Exercise data START

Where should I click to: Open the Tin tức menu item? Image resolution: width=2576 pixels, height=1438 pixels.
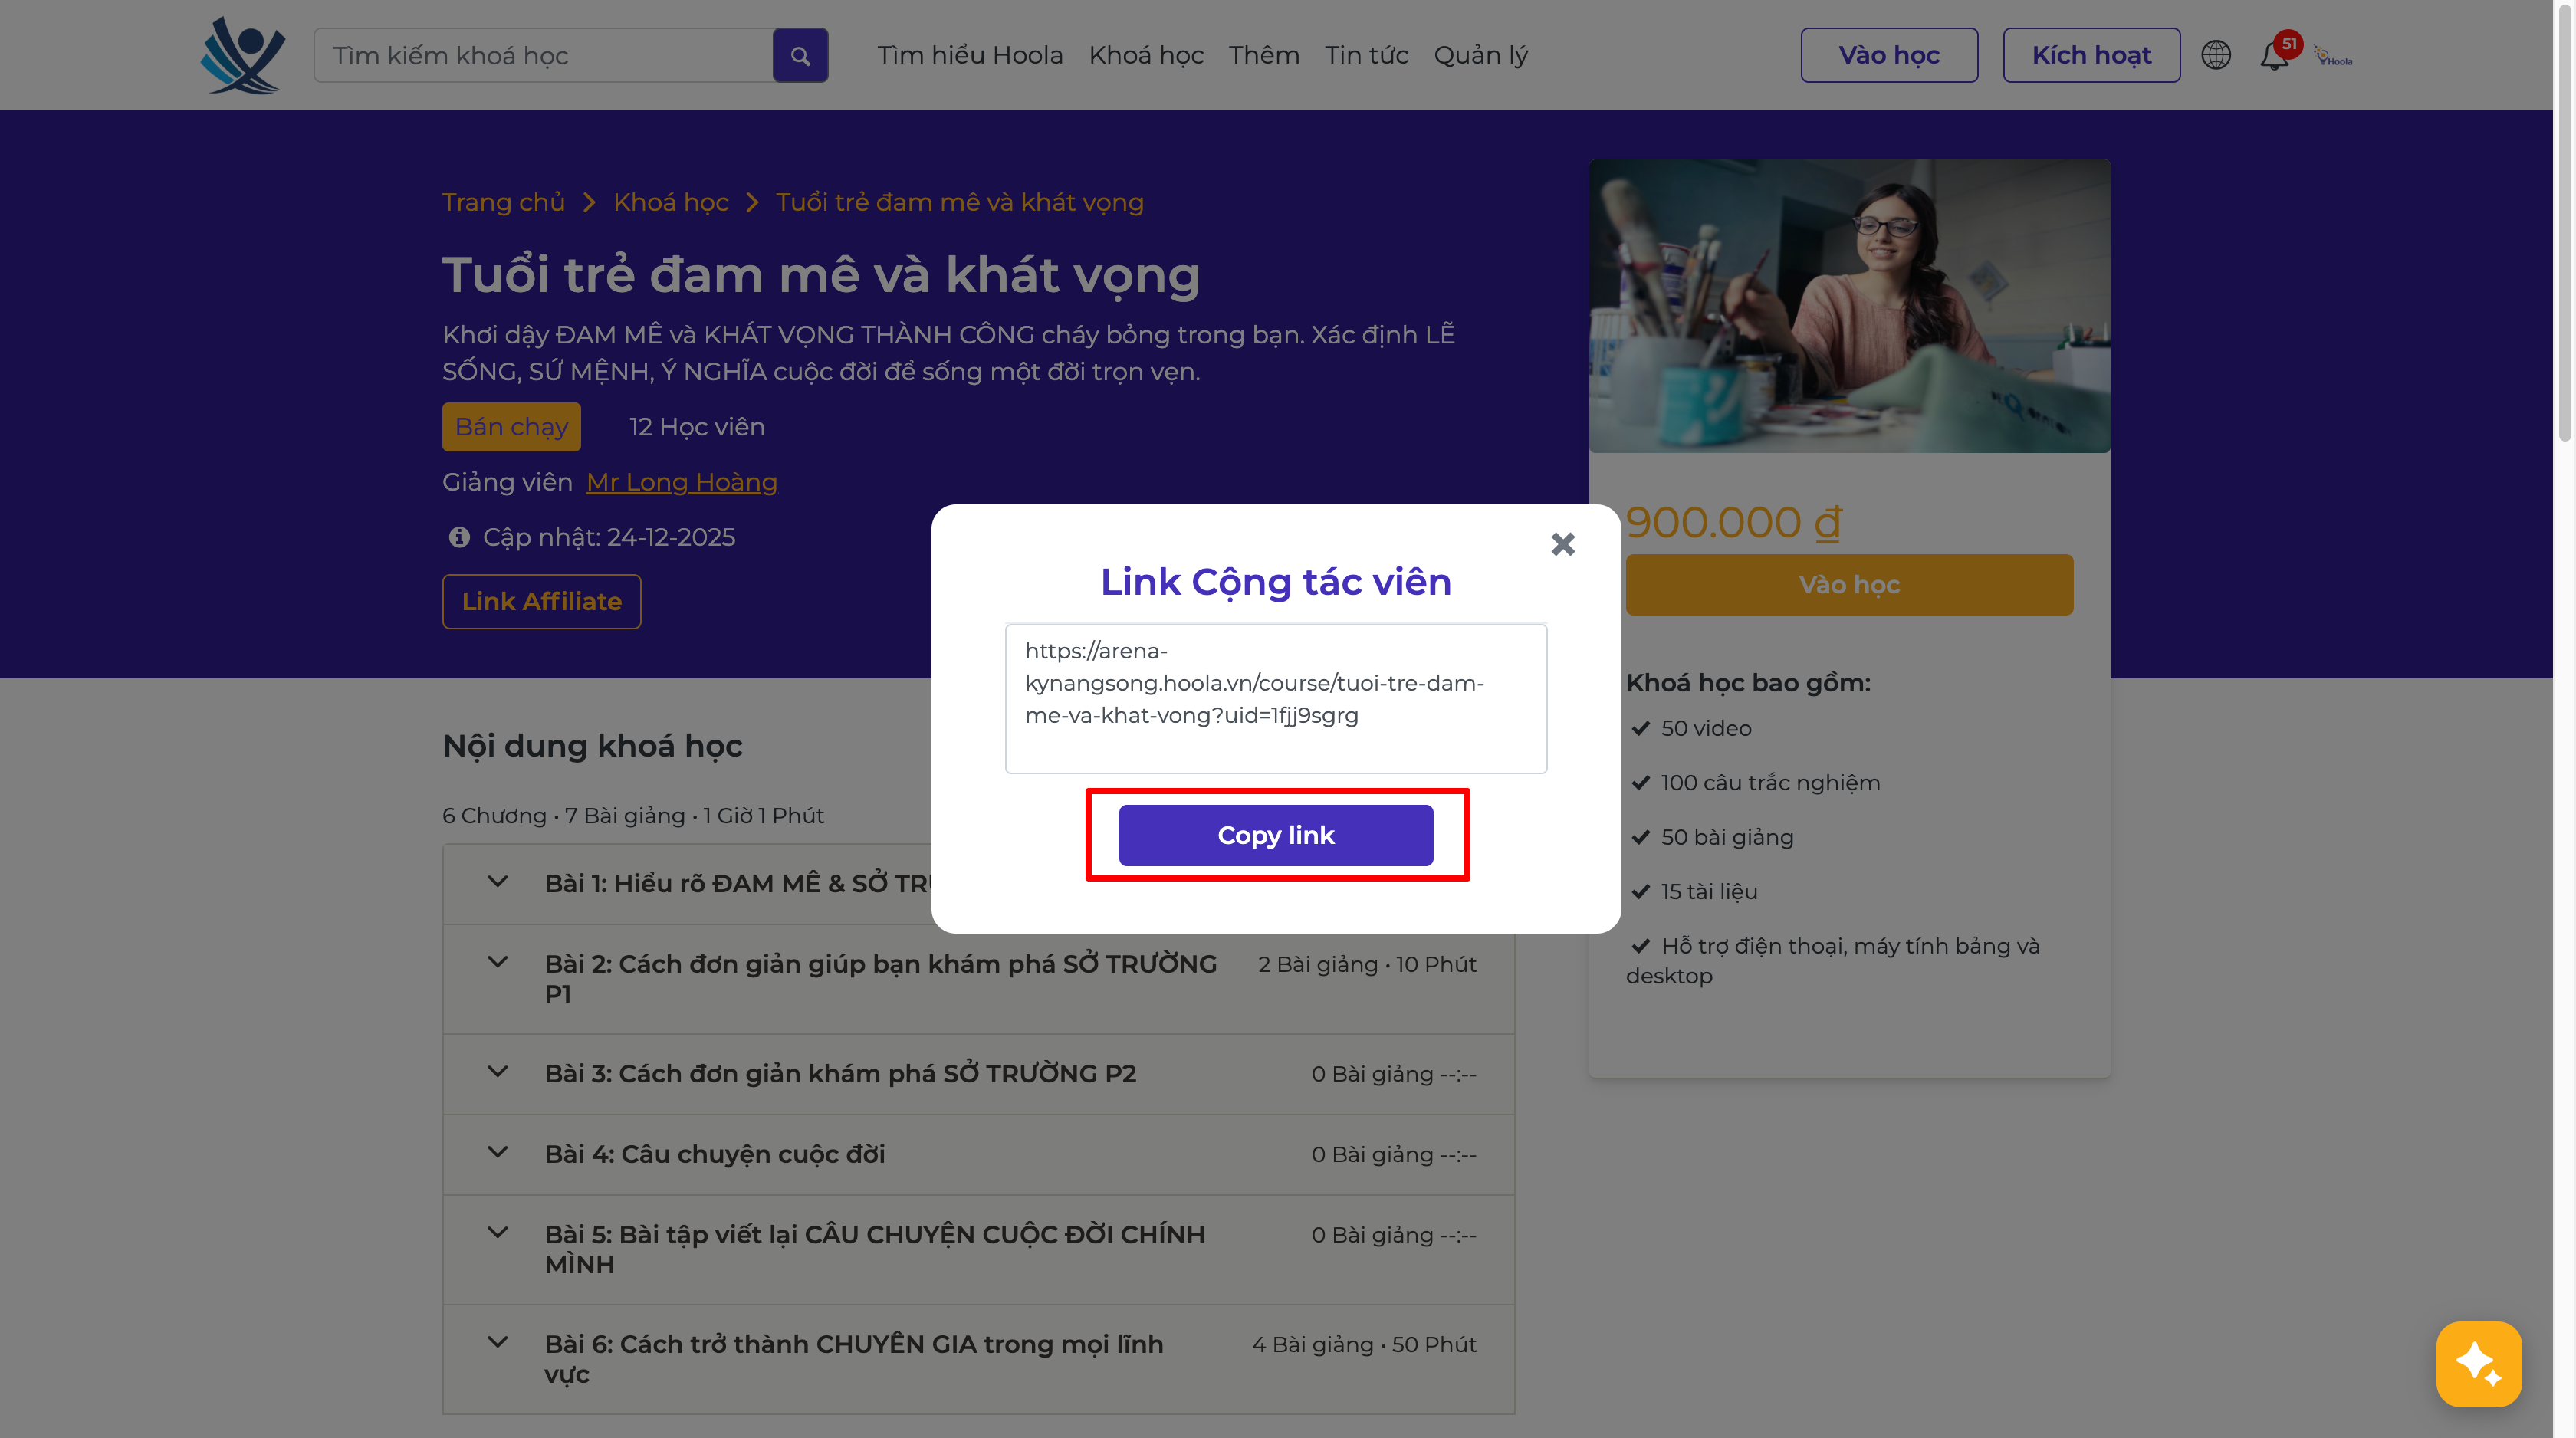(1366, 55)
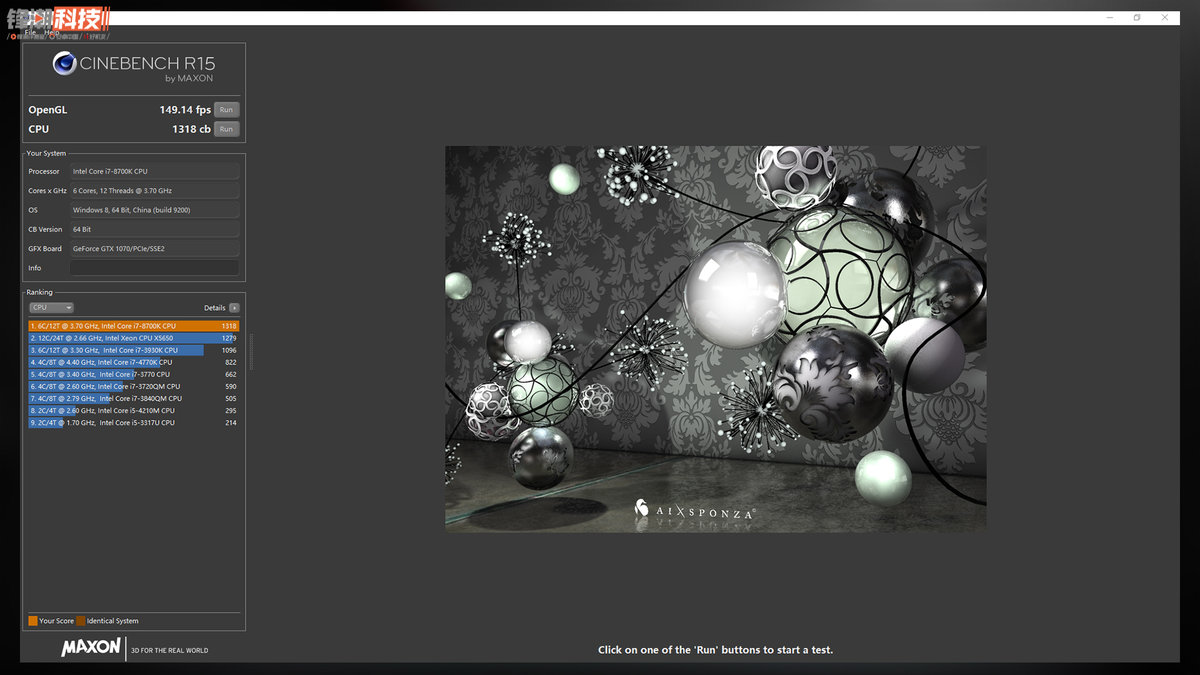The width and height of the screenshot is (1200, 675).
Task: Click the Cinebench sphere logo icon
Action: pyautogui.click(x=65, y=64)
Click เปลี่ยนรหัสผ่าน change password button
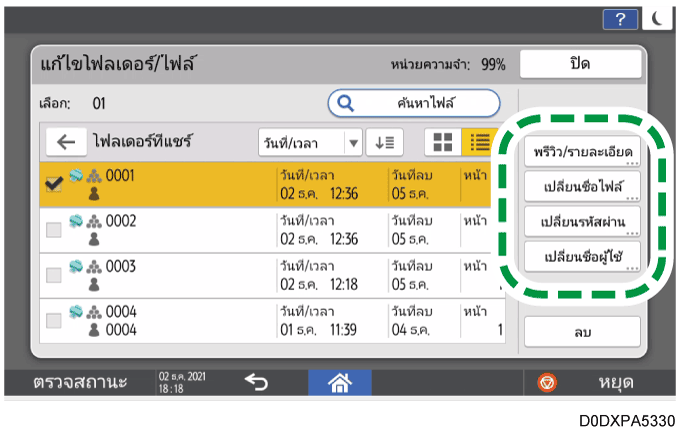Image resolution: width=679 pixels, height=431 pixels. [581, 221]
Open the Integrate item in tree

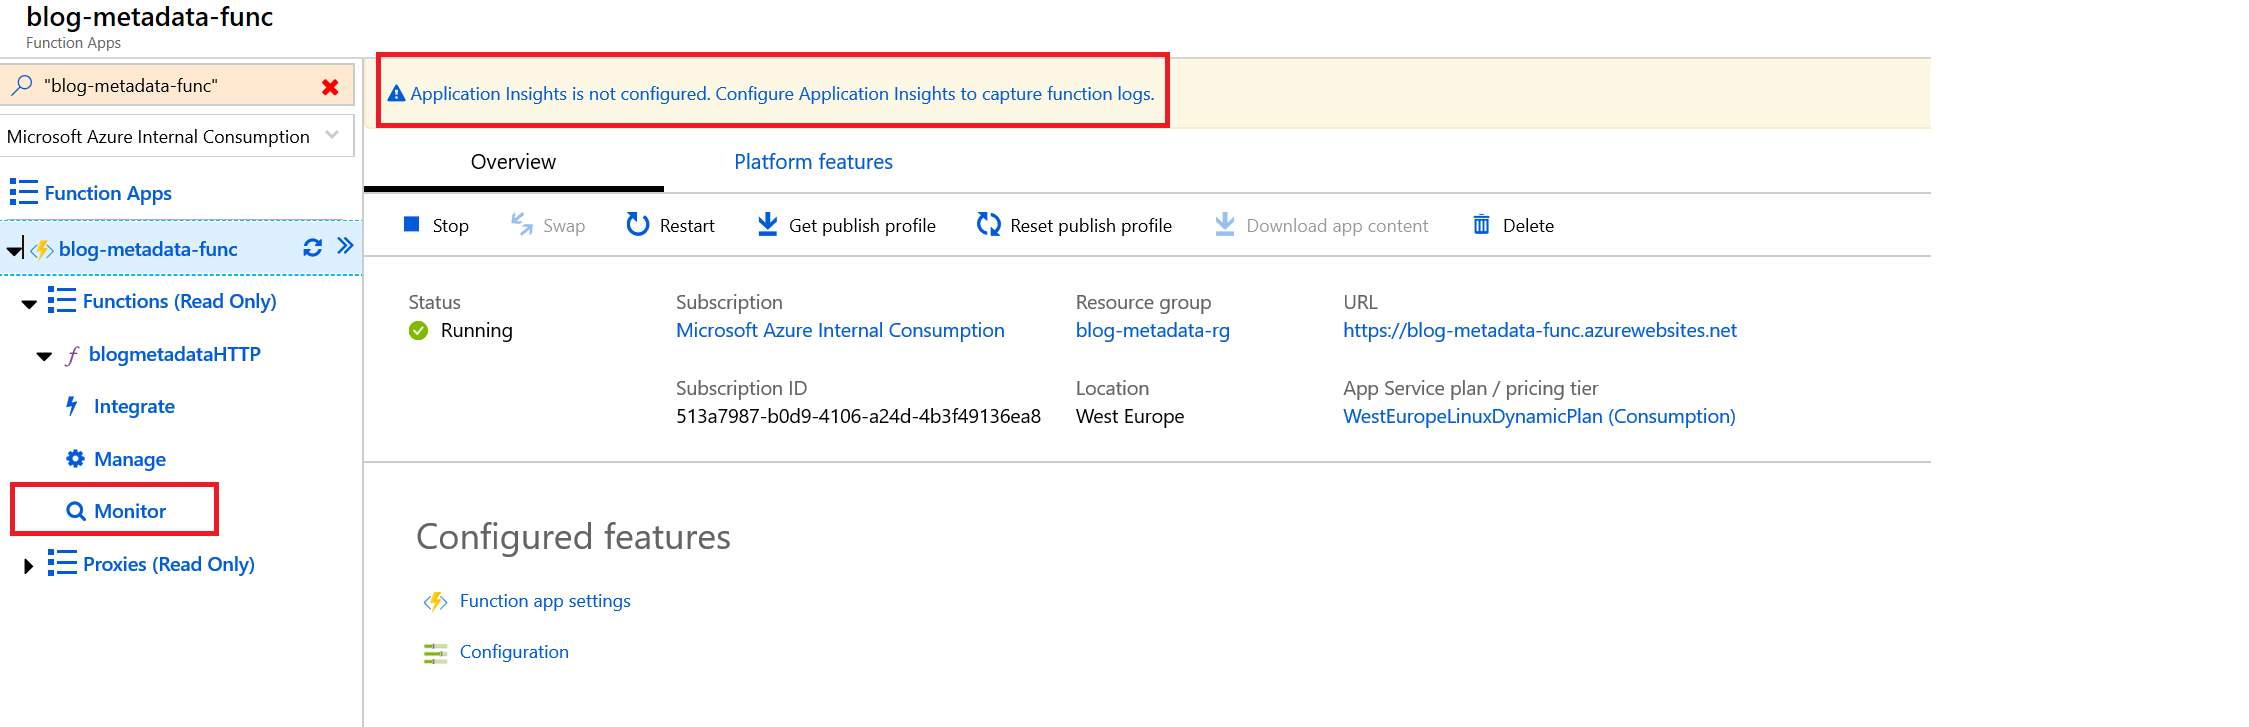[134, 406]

Exercise data END

Problem statement: Transcribe every entry exactly, omitting pictures.

Response to this exercise:
Where should I click to: Open the Tin tức menu item? Image resolution: width=2576 pixels, height=1438 pixels.
(1366, 55)
The width and height of the screenshot is (1200, 675).
Task: Click the Cinebench sphere logo icon
Action: pyautogui.click(x=65, y=64)
Click เปลี่ยนรหัสผ่าน change password button
Image resolution: width=679 pixels, height=431 pixels. [581, 221]
Open the Integrate item in tree

[134, 406]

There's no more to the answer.